# a pal for my betta!



## JaspersANGEL (Oct 12, 2009)

So I'm thinking of getting a pal for my fishy for x-mas, at first I thought a ghost shrimp so he could eat it if he wants. But I also think that snail's are supper cute, I read somewhere that betta's can eat snail's too. 

Jasper tends to get bloated so im also considering wich one he can eat (the shrimp or the snail) without exploding. 

If he doesn't eat the shrimp, im left with a practicaly invisible thing in my tank that i can syphon up by accident and if he dosn't eat the snail then i have another cute buddy in my tank.

My friend told me to get him a snail, he won't be able to eat him, he won't be able to get past the shell.

There's also an ADF but he'll terorise the poor frog.
Can anyone help me pick out a nice x-mas gift for my fishie.


----------



## lilyrazen (Oct 25, 2009)

Well they can't EAT the snail, but they can peck at it until it hides and dies in it's shell. Jazz did that, and I had to move it over to Friday's side. You can start with one shrimp (like 14 cents) and see if he eats it. If he doesn't then you can keep it or return it and get a snail.

## [Recorded data]
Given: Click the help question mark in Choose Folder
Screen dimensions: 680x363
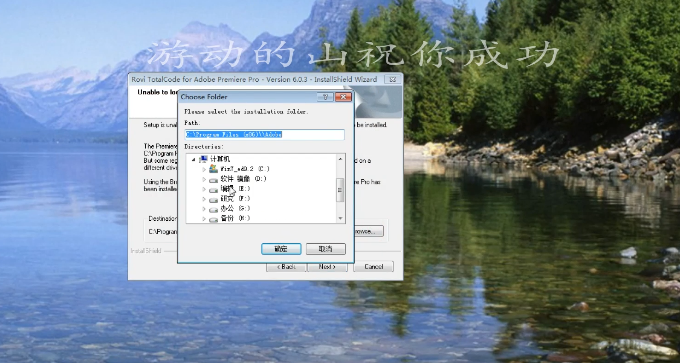Looking at the screenshot, I should [325, 97].
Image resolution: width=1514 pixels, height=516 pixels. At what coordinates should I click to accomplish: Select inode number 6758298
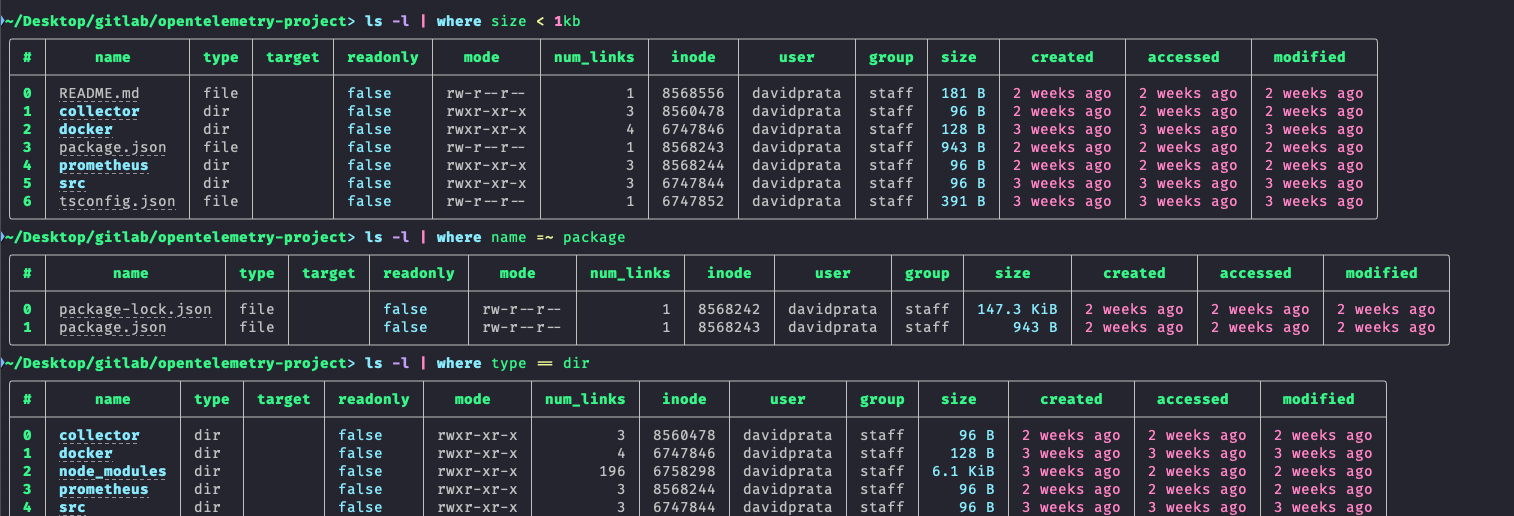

## [Parts of the exercise]
1) In the betta thread, why does the friend say the betta won't be able to eat a snail?
2) Rewrite the betta thread starting at "# a pal for" and ending at "in my tank.", with "tank" changed to "aquarium".
The listing is separate material, unrelated to the betta thread.

## [Results]
1) He won't be able to get past the shell.

2)
# a pal for my betta!



## JaspersANGEL (Oct 12, 2009)

So I'm thinking of getting a pal for my fishy for x-mas, at first I thought a ghost shrimp so he could eat it if he wants. But I also think that snail's are supper cute, I read somewhere that betta's can eat snail's too. 

Jasper tends to get bloated so im also considering wich one he can eat (the shrimp or the snail) without exploding. 

If he doesn't eat the shrimp, im left with a practicaly invisible thing in my aquarium that i can syphon up by accident and if he dosn't eat the snail then i have another cute buddy in my aquarium.